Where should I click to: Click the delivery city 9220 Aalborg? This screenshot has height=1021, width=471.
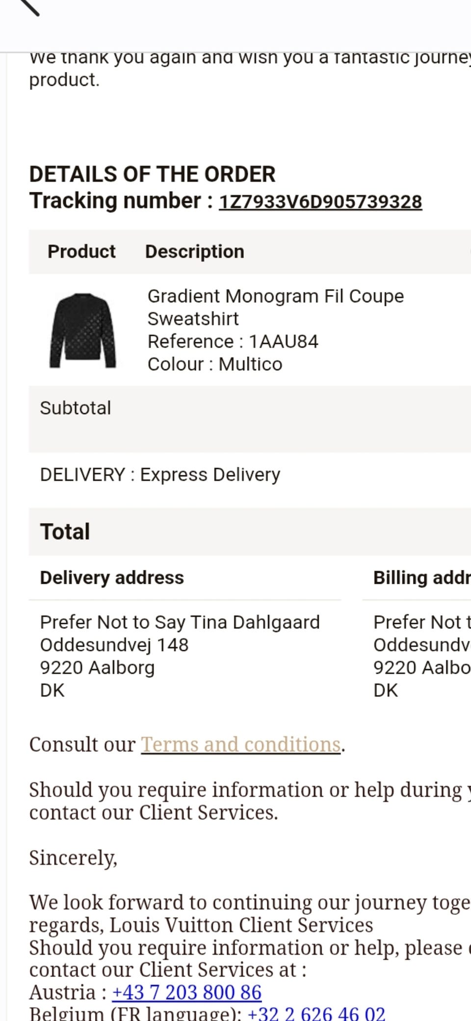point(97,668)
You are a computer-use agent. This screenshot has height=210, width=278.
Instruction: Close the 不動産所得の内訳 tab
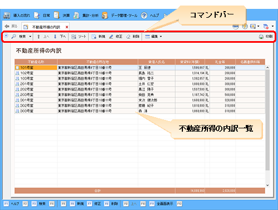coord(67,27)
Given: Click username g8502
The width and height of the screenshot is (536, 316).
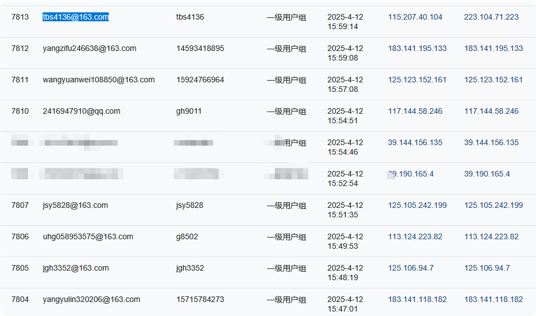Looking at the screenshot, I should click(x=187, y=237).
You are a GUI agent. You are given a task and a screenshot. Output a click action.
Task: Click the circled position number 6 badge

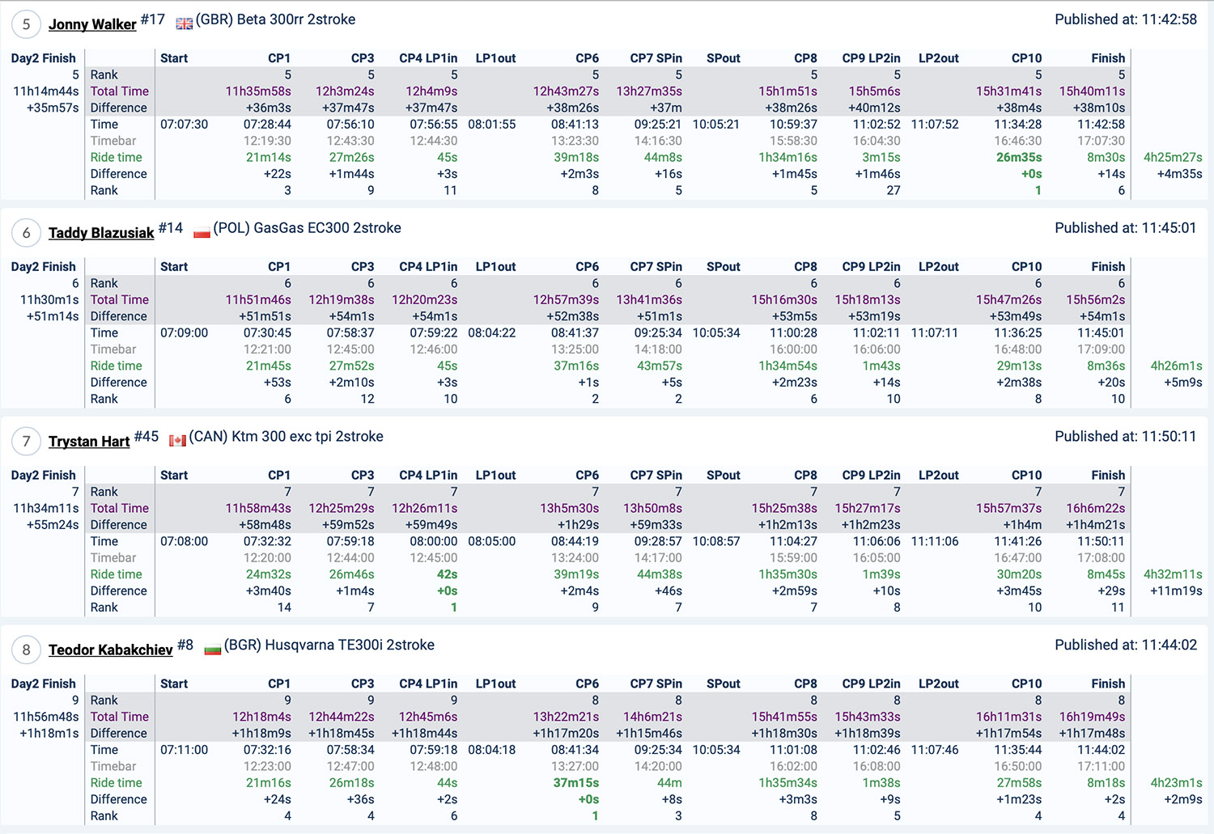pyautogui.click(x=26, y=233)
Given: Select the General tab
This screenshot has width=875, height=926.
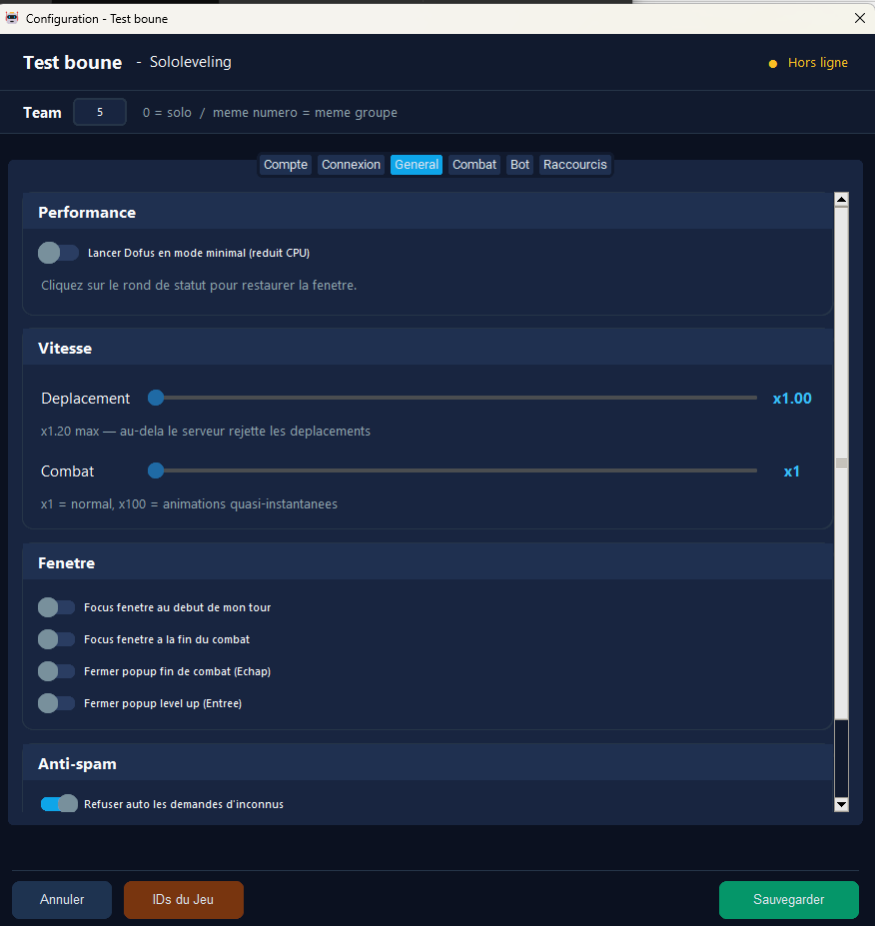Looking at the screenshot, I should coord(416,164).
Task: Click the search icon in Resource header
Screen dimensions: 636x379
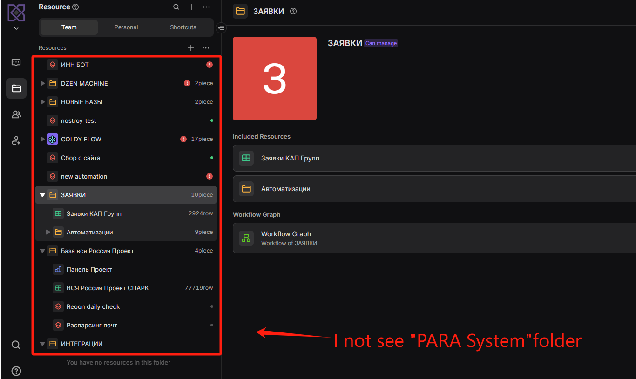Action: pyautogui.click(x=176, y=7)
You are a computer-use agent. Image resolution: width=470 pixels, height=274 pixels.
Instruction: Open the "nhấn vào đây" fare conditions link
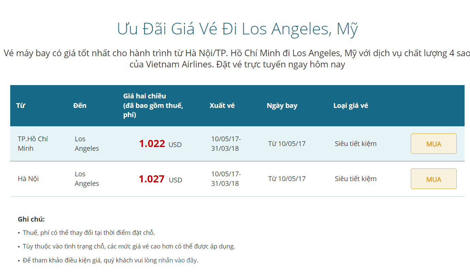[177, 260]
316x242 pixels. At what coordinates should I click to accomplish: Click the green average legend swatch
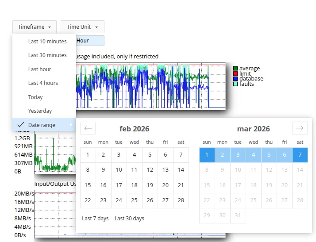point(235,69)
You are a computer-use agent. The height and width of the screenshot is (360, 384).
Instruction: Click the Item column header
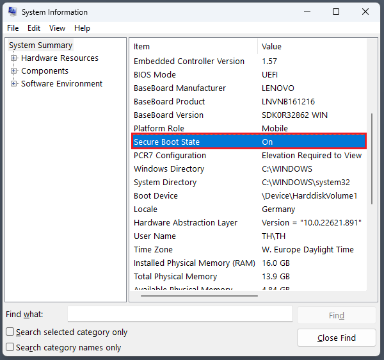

- - - - -

== EXERCISE AIM ==
Quote exactly the lines from the one that contains "316x242 pixels. At" through the end of the listing above, both ends included, leaving out the pictures.

== EXERCISE ANSWER ==
316x242 pixels. At what coordinates should I click to accomplish: Click the green average legend swatch
point(235,69)
You are a computer-use agent. The height and width of the screenshot is (360, 384).
Instruction: Click the Item column header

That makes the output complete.